There are practical limitations to obtaining and maintaining pure cultures, of course, just as there are certain advantages in analyzing microbes extracted directly from their natural habitat (Banfield et al., 2005). For these reasons, cultivation-independent approaches will always be key to understanding the ecological implications of genomic diversity. Metagenomics is one such approach, but its principal failing stems from the fact that in circumventing cultivation, it also dispenses with isolation. Since the two are not synonymous, this need not be the case. It is possible to distinguish and physically separate intact microbes from one another based on size, buoyant density, surface chemistry, optical properties or a host of other characteristics. Diverse fractionation techniques operating on these principles have been successfully used to separate, and even purify, populations of intact eukaryotic cells, prokaryotes and viruses. Despite a wealth of available techniques that could be readily adapted to the purpose, filtration is typically the only fractionation procedure applied in the preparation of samples for metagenomic analysis.

While it may not be possible to cleanly isolate every population from a complex community by either cultivation or physical fractionation, creative use of multiple techniques in series, each separating based on a different characteristic, could dramatically reduce the complexity within individual fractions.

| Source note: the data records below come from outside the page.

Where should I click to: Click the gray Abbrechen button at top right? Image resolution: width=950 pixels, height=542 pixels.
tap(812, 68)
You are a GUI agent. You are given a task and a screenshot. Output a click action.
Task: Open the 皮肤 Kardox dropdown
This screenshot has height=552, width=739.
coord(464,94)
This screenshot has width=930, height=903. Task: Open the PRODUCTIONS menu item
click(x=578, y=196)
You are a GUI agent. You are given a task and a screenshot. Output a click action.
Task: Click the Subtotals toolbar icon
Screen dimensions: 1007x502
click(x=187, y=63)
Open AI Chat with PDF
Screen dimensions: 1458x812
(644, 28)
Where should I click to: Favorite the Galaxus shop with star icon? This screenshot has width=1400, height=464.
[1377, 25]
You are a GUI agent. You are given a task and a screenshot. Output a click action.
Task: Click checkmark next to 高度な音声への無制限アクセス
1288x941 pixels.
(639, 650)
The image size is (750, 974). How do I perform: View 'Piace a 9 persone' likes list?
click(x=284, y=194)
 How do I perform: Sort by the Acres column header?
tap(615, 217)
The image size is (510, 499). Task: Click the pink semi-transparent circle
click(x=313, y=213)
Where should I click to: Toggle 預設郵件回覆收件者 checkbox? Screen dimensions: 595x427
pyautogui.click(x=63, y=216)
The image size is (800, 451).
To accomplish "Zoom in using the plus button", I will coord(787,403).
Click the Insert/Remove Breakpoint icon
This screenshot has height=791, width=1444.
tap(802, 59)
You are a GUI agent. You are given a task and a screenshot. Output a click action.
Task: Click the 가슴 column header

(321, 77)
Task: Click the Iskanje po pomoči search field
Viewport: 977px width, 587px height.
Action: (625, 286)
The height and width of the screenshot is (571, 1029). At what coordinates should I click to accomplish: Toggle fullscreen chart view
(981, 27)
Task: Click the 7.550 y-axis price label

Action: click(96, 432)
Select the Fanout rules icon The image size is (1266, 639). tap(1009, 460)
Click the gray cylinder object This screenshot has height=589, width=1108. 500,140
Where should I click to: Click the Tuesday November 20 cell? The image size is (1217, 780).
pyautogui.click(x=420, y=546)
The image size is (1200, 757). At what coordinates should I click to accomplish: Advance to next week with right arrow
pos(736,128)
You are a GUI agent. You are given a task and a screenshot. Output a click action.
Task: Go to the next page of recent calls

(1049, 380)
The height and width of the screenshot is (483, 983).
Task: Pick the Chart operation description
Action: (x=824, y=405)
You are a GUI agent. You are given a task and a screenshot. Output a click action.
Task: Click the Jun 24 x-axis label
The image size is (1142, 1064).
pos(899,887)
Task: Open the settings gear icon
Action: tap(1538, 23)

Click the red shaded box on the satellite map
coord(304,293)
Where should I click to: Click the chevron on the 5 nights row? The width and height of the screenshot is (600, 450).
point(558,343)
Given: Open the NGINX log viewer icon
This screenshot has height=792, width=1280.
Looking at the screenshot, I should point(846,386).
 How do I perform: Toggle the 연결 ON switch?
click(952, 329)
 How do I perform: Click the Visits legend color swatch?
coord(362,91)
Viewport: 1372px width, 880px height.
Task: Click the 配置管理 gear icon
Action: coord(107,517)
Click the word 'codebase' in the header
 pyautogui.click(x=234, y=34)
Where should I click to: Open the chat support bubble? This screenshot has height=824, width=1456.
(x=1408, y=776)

The benefits of reducing complexity are best illustrated by the successful assemblies that have been achieved by targeting subsets of an assemblage either based on genomic characteristics (Dale et al., 2005; Culley et al., 2006) or by enriching for specific populations of intact cells via cultivation (Erkel et al., 2006) or physical fractionation (Hallam et al., 2006). Fractionation, by separating abundant and rare species from one another, also has the potential to improve the efficiency of mining novel genes and products from the environment once the sampling of the numerically dominant species begins to reach saturation.

For some types of analyses, large amounts of starting material will be required to achieve sufficient biomass of a physically fractionated target population. However, with amplification techniques now permitting the genomic analysis of a single cell (Zhang et al., 2006), the sample size needed just to sequence and assemble the genome of even a rare population could be quite small. With a decreased DNA requirement, even highly discriminating, semi-preparative fractionation techniques, such as sorting flow cytometry, could be used as part of a multi-dimensional fractionation procedure. In many cases, physical fractionation could result in sufficient purity such that genome, proteome and morphology of targeted uncultivated microbes can be directly and unambiguously compared. Depending on the specific separation techniques employed, some populations of microbes may even retain viability after fractionation, thereby permitting physiological characterization (Moissl et al., 2003) and facilitating cultivation efforts (Crosbie et al., 2003).

Metagenomics is now a field unto itself, and metaproteomics (Wilmes and Bond, 2004) and metatranscriptomics (Poretsky et al., 2005) are close behind, but the value of performing these types of analyses should be critically examined in the light of the scientific questions to be answered, the nature of the system to be analyzed, and the other analysis options available. With a little innovation and concerted effort, the field of microbial ecology need not remain stuck in its ‘meta’ phase. It is time to move beyond ‘phantomics’ and realize the exciting prospects of achieving coupled genotypic and phenotypic analyses of the actual microorganisms that make up even the most complex natural communities.